Restate each entry exactly, without pictures.
#### THE DATA
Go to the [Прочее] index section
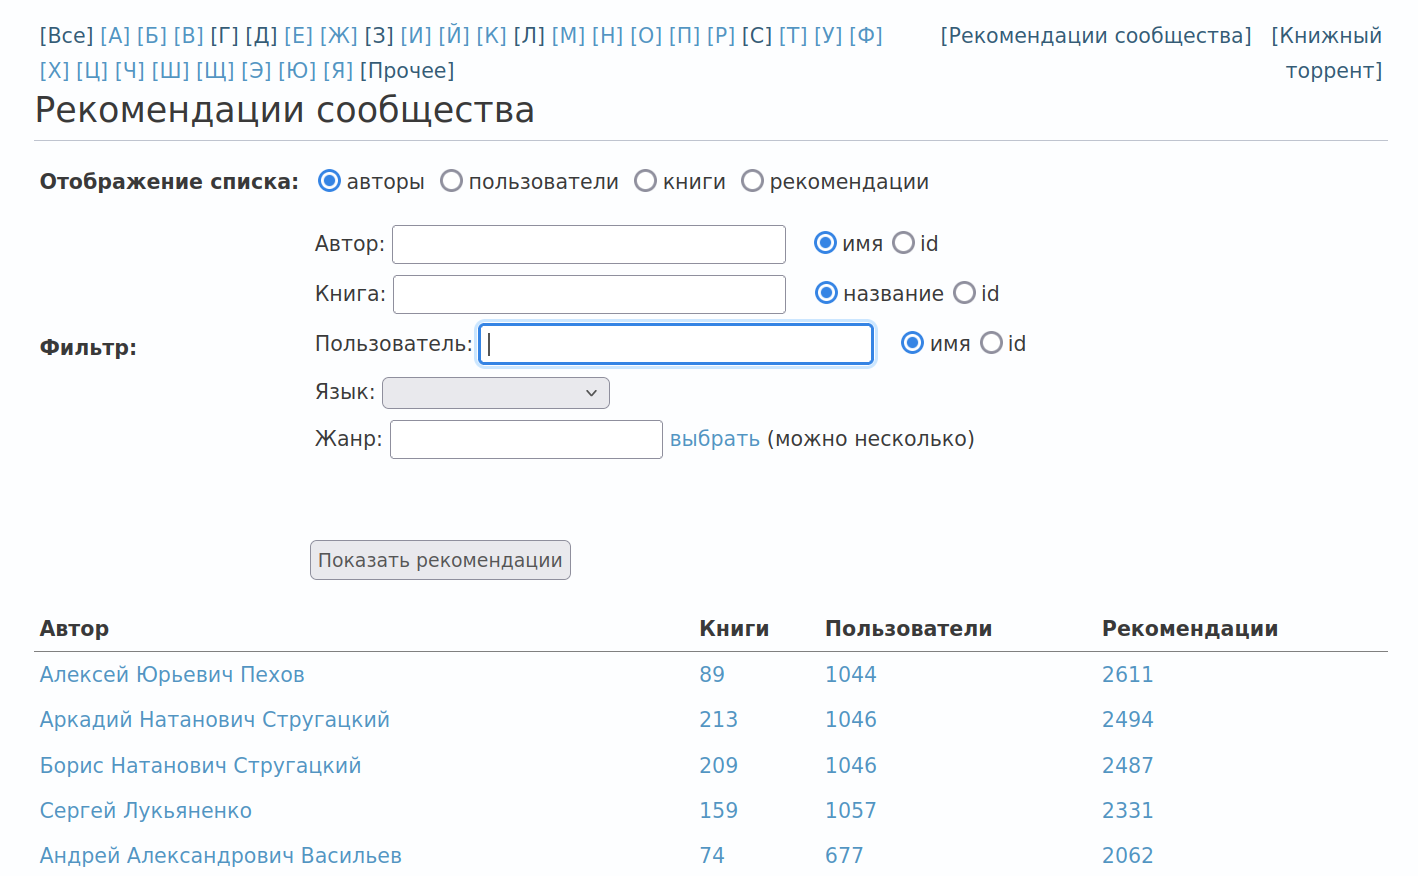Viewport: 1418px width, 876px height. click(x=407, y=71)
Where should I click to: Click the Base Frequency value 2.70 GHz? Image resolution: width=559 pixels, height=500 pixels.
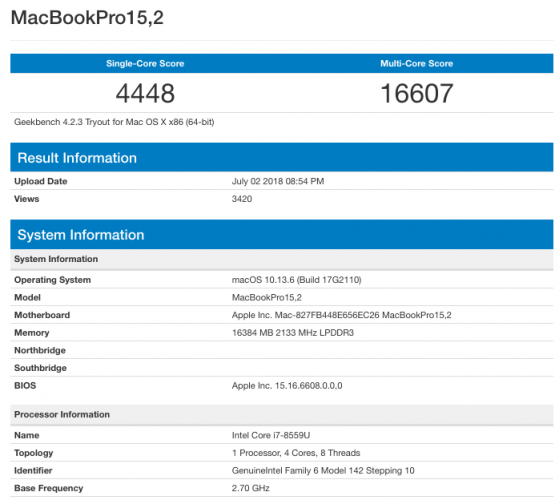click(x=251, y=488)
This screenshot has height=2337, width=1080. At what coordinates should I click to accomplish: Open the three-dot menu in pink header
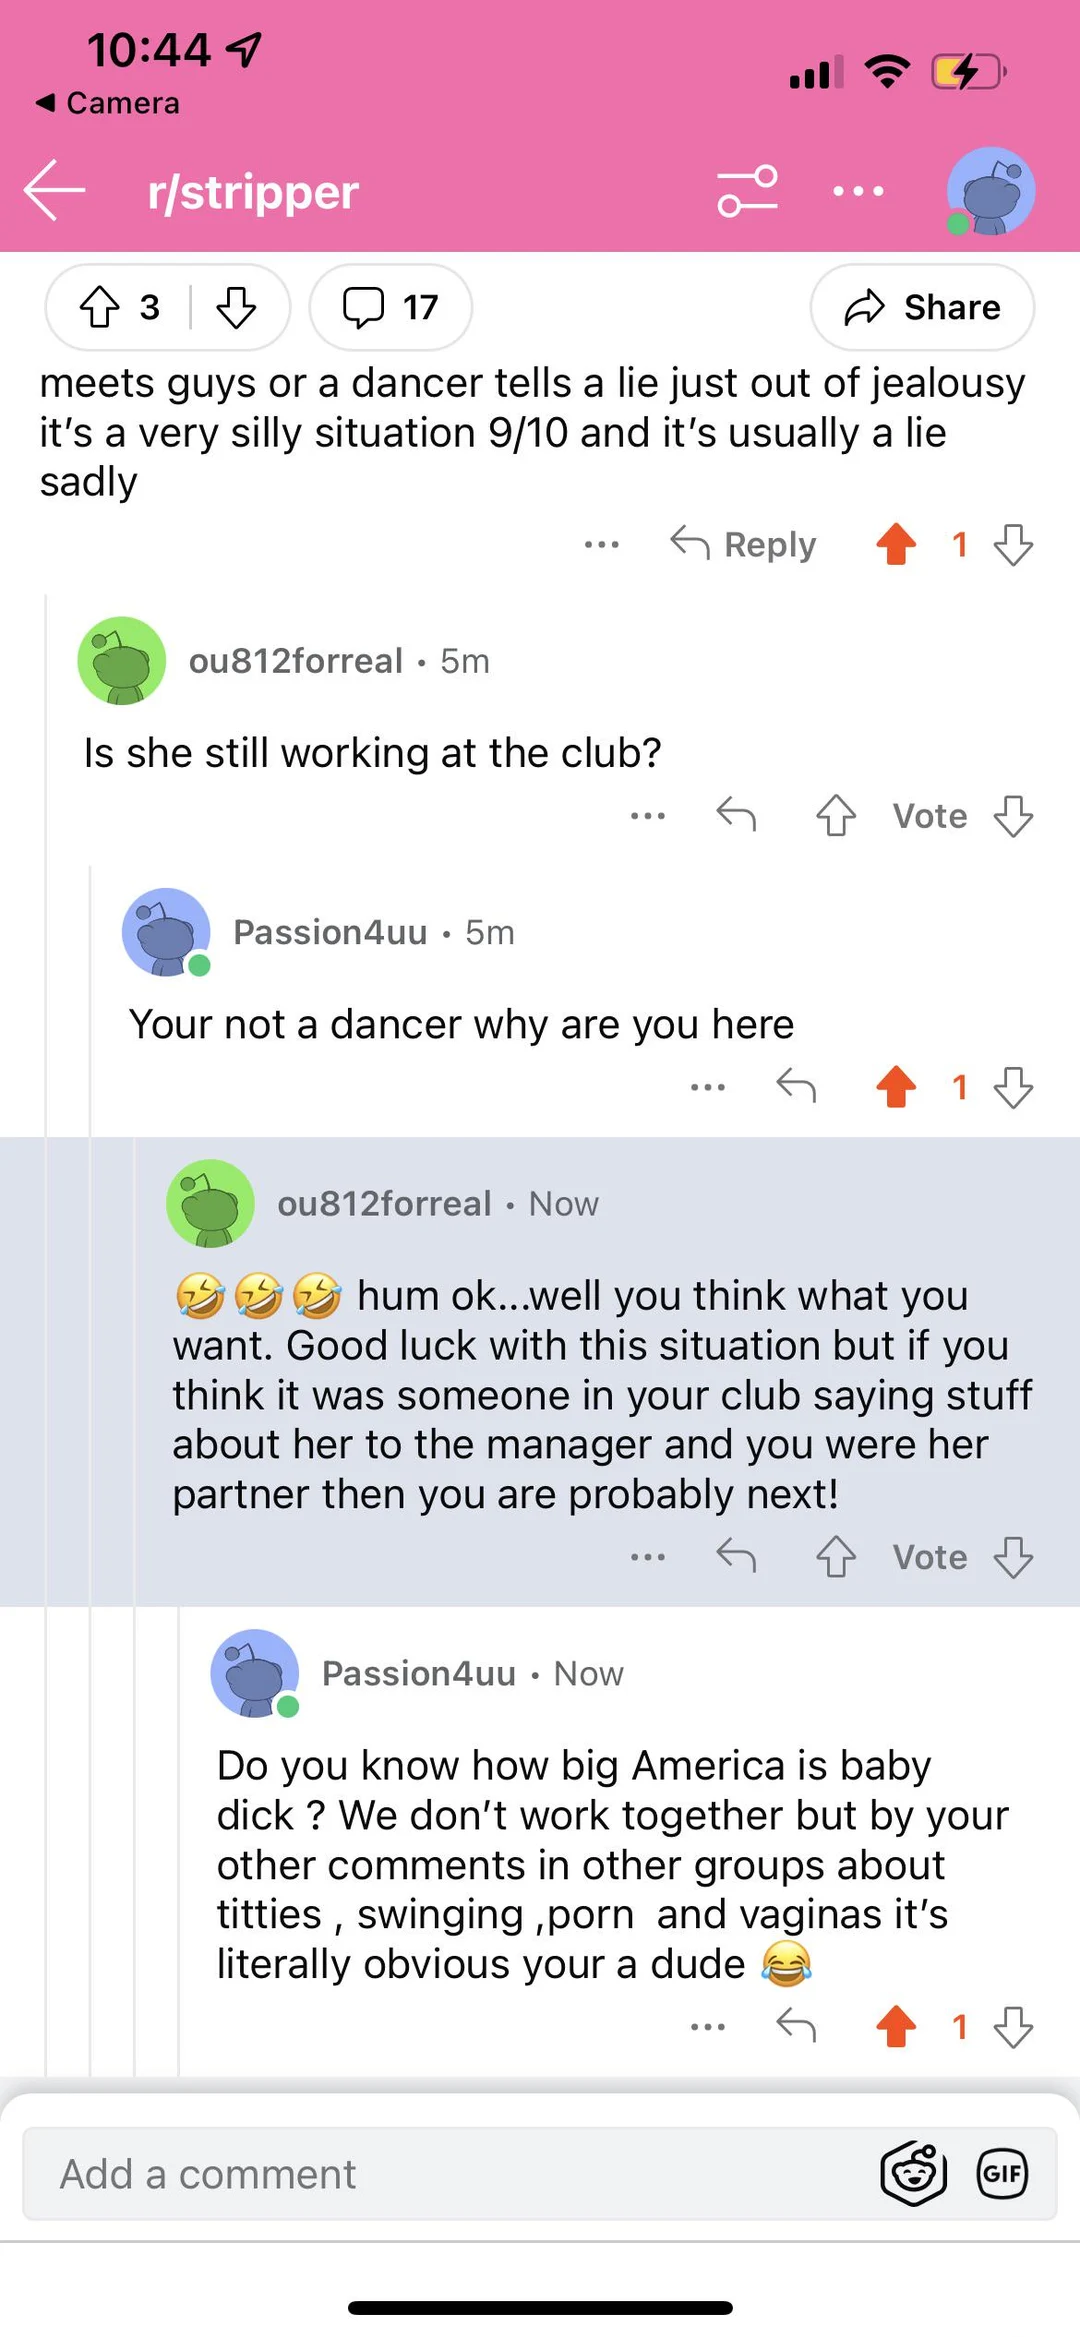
########
EXERCISE RESULT:
Go to the [Прочее] index section
Viewport: 1418px width, 876px height. click(x=407, y=71)
Where should I click to: Click the Base Frequency value 2.70 GHz? Image resolution: width=559 pixels, height=500 pixels.
click(x=251, y=488)
This screenshot has height=2337, width=1080. At what coordinates should I click to accomplish: Open the three-dot menu in pink header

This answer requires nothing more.